▸ **EXERCISE REQUIREMENTS**: Tally every line of the listing where the string "icon" is found, and state the total alone.

▸ **GIVEN ENTRIES**:
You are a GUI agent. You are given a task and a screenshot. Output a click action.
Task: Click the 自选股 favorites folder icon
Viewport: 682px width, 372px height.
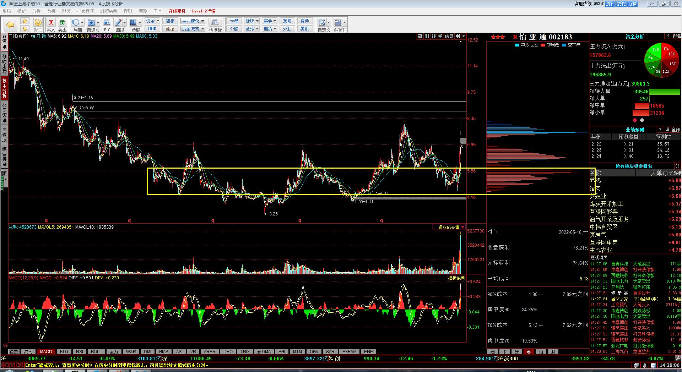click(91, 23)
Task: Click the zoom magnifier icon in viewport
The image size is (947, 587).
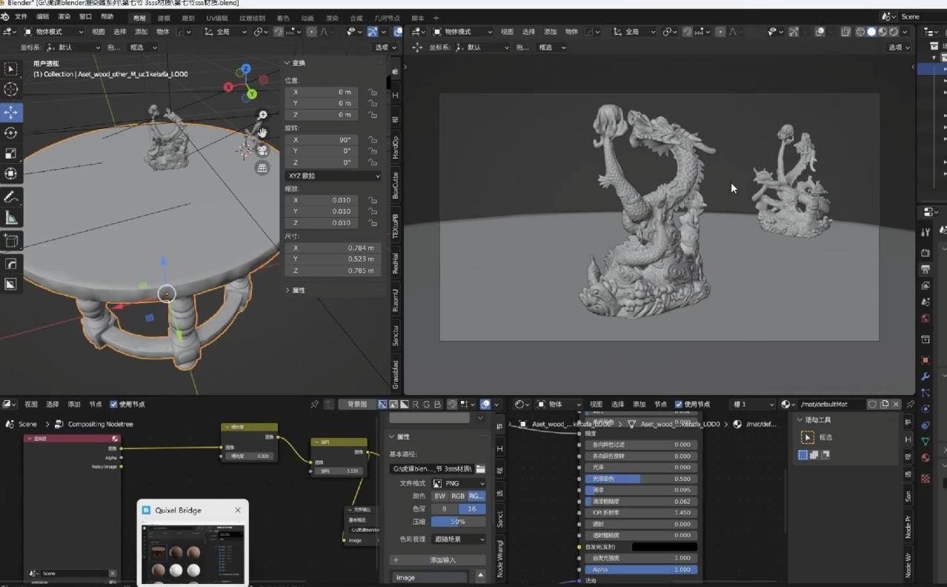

▸ **ANSWER TO THIS PROBLEM**: 2